(Records shown)

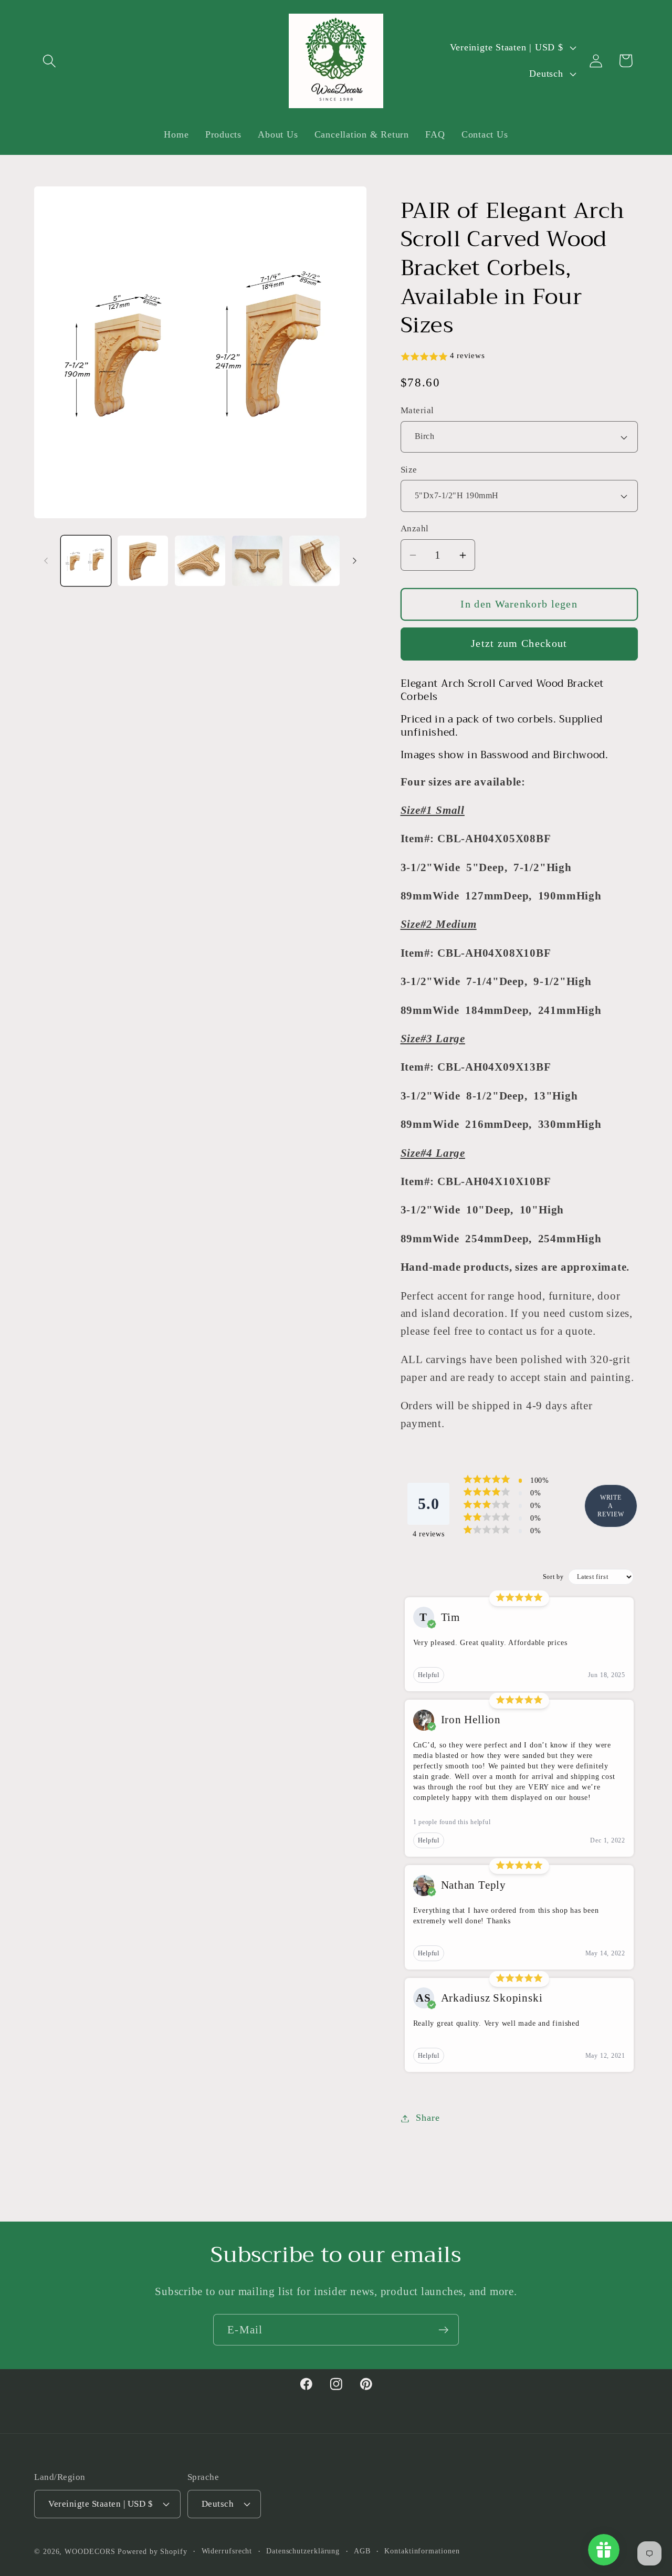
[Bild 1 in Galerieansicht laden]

(End Records shown)
(Records shown)

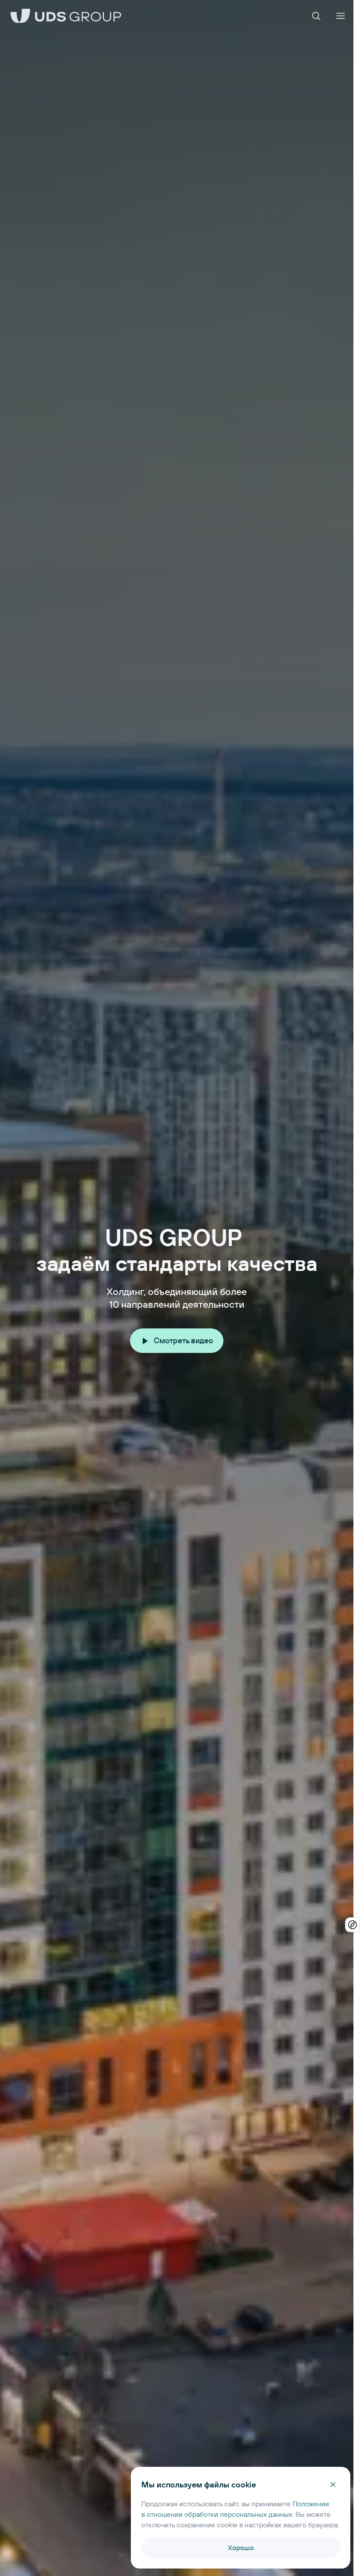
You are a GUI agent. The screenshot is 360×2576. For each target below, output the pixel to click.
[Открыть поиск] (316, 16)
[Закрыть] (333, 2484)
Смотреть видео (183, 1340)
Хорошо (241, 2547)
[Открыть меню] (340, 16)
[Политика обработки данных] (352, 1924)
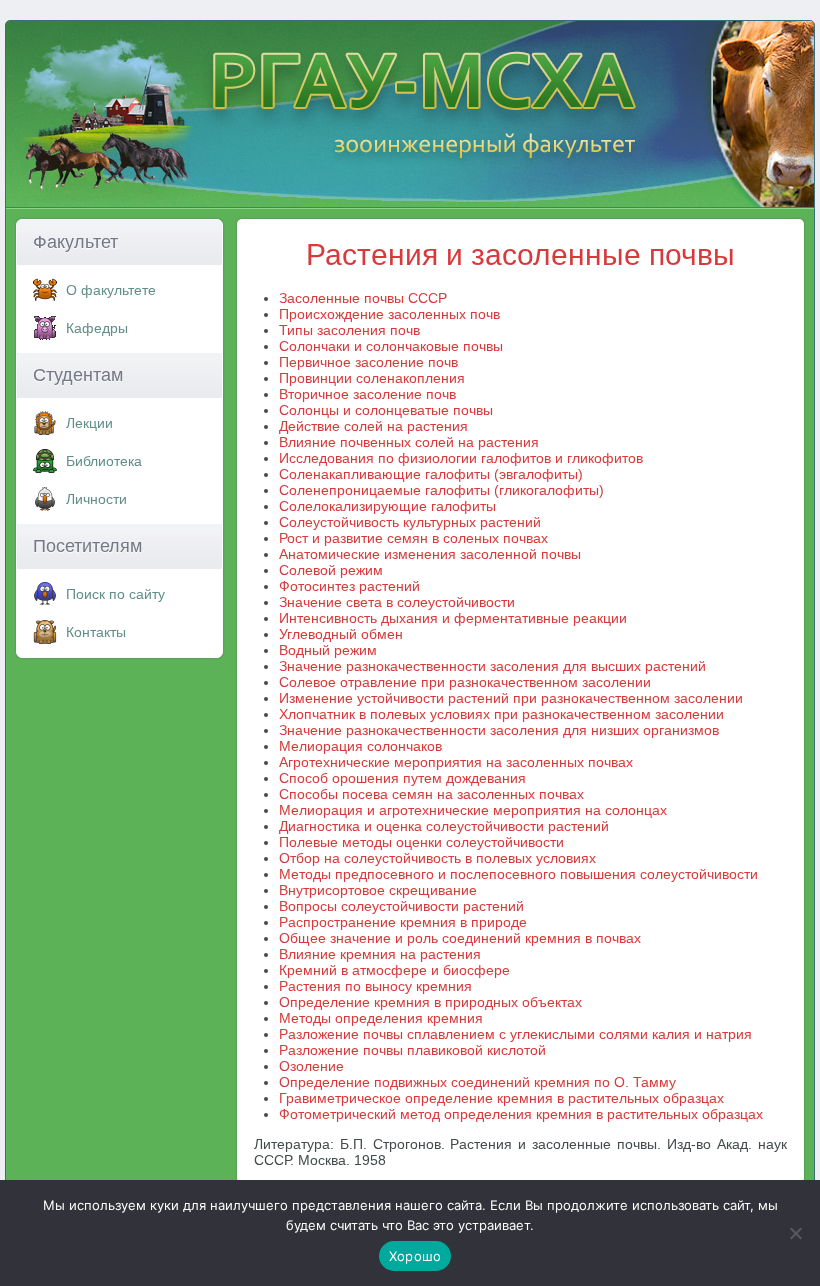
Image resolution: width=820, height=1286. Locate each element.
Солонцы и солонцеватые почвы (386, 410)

(End Records shown)

Exercise.
The data above holds the lines to copy: start at the one with "Смотреть видео (183, 1340)", stop at the one with "Солонцы и солонцеватые почвы (386, 410)", include both, copy them exactly without pictures, and copy nothing else.

Response.
Смотреть видео (183, 1340)
Хорошо (241, 2547)
[Открыть меню] (340, 16)
[Политика обработки данных] (352, 1924)
Image resolution: width=820, height=1286. Locate each element.
Солонцы и солонцеватые почвы (386, 410)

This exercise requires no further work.